=== READING PASSAGE ===

APT 1 power amp – undeservedly forgotten

Ten years on small electrolytics, twenty on computer grade is my rule.

Sometimes I am too cheap to replace the computer grade that are still OK for value, but make a 'squeeg' sound on turn-off, a 47µF bypass will generally stop the funny sounds (on amplifiers without a relay).
 
What do you consider a small electrolytic?

This amp and several others of mine have dates codes that put it in the late 70's
From other sites I've read that ALL the electrolytics caps of any size (mfd) and voltage should be replaced with out any hesitation. A former service tech states to buy only 105 degree C caps for added life span.

I have about 20 components ranging from early 70' to late 1990's, Needless to say I'm not looking forward to replacing hundreds of caps but who am I to argue...
 
when using 105C caps, measure their ESR first.... i've noticed that 105 degree caps generally have a higher ESR than 85 degree caps.

the NTE replacement for the 4558 is probably ok, but the replacement for the TL072, you don't know what you're getting (TL082, LF353) for noise performance.

as for the very large caps, it's difficult to do a good ESR test on them. one way to do it would be to feed a 10V 200hz sine wave (hint, use an amplifier for this) through a 10 ohm resistor into one of these caps and read the residual across the cap with an oscope. for a 15000uf cap. the voltage residual without ESR would be 54mV. for electrolytics though, you may want to couple the output of the amp through a much larger cap (150,000uf) so that you can DC bias the cap under test and keep it from going into conduction on negative half cycles. the DC bias supply (12V would be plenty) can be coupled through a high resistance (100ohm to 1k) to isolate the DC supply from interfering with the measurement. if these show ESR much more than a half ohm replace them (0.5 ohm would show up as 0.5 V of signal across the terminals of the cap, since 10V through 10 ohm would be sourcing 1A).

=== RECORDED INFORMATION ===

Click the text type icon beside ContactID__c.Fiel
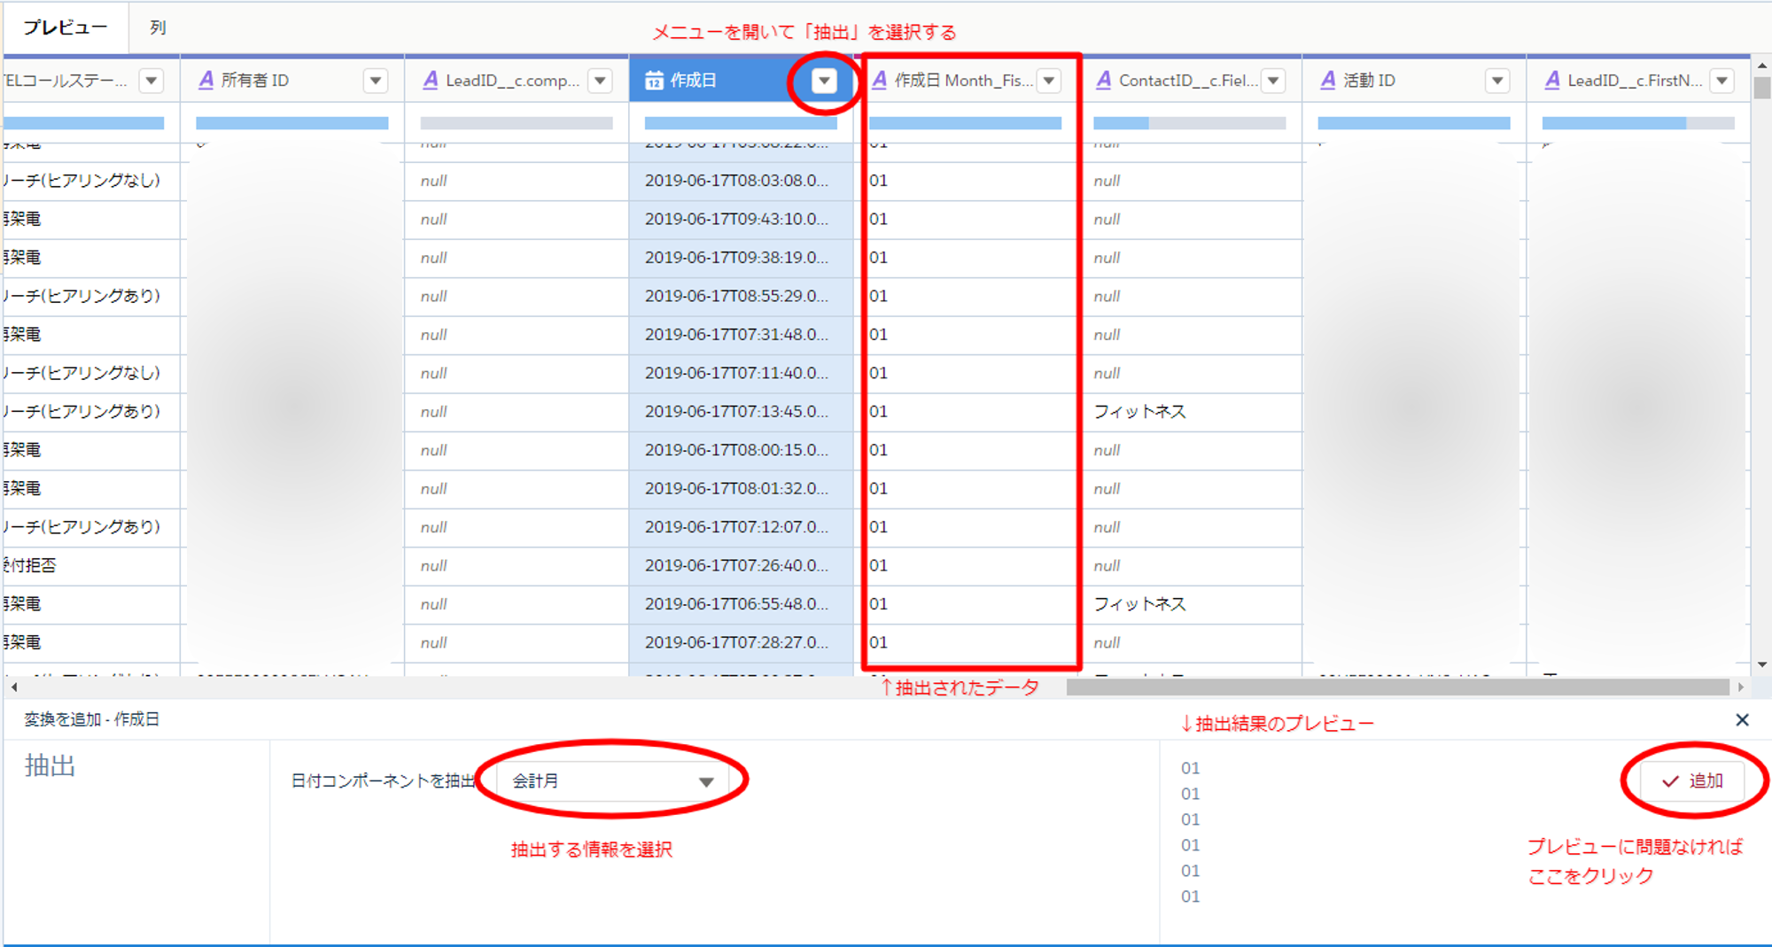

===

[TASKS]:
1. List every capacitance value given in the APT 1 power amp discussion.
2. Continue the APT 1 power amp discussion from its last sentence.
The lines have no role in this exercise.

[TASK-BY-TASK OUTPUTS]:
1. 47µF, 15000uF, 150,000uF

2.
 
Last edited:
Guys
Great info here ! I have wanted an APT amp since I saw them new.
Well the good news is I have one coming, looks good in the photos, the current owner describes it as having a fuzzy channel. Im guessing a re cap and tune up will fix the issues.
Well I hope so, but I wont know till it arrives....
bob
 
Thanks guys.
Im going to give it a going over, replacing all the small caps, touching up the solder connections, clean or replace the relay. re grease the output transistors. I figure Ill go over it carefully. 2, 80k caps..yeah big money there. I have an ESR checker, hoping they test out.
Anyone out there have a copy of the service manual?? Checking all my usual sources cant find a pdf, let alone a paper manual.
bob
 
Guys
I received my APT amp today ! Serial 1900, revision 7 as far as I see.
What im finding so far, for some reason the mono/stereo bridge switch is missing.
It appears that the board has been jumpered, so first thing is to replace the missing switch.
Firing the amp up, no fireworks both protection lights come on, one fades out in a few seconds the other takes a good 10-15 seconds to fade out.
I hear the relay click about 5 seconds after firing it up.
Connected up a pair of speakers, input into the amp, I get one channel seems ok, noticing the indicator for this side glowing green. Sound is clean and strong.
The second channel very distorted output, the indicator for this channel does go green with a very low signal, but quickly goes red with anything but a very low level signal. As if the channel is going into overload. again the sound is very distorted sounds to me like an output is gone.
I need to track down a service manual to properly trouble shoot this guy, but I thought I would ask, any ideas.
bob
 
Uncle Jed is the expert on this amp.

I can only guess what may be wrong, but I'd start with a signal generator and a scope and start from the input and trace the signal path to the output. or maybe the other way around. It's probably a failed transistor. My guess is the output stage. As long as you have it apart, replace all the caps except for the 2 80K mfd psu caps, they are quality parts and should last another decade. :xfingers:

BTW: what did you pay for the amp? ideas what they are selling for these days? fyi: I paid about $200 ea for my stack.
 
Guys, Im not sure what happened. I undid the protection board to have a look, I saw added caps on the board, so was making a list of parts that I thought I was going to need.
Well lo and behold I re attached the board and thought Id do a check on the offset.
Well firing it up it seemed to behave normally.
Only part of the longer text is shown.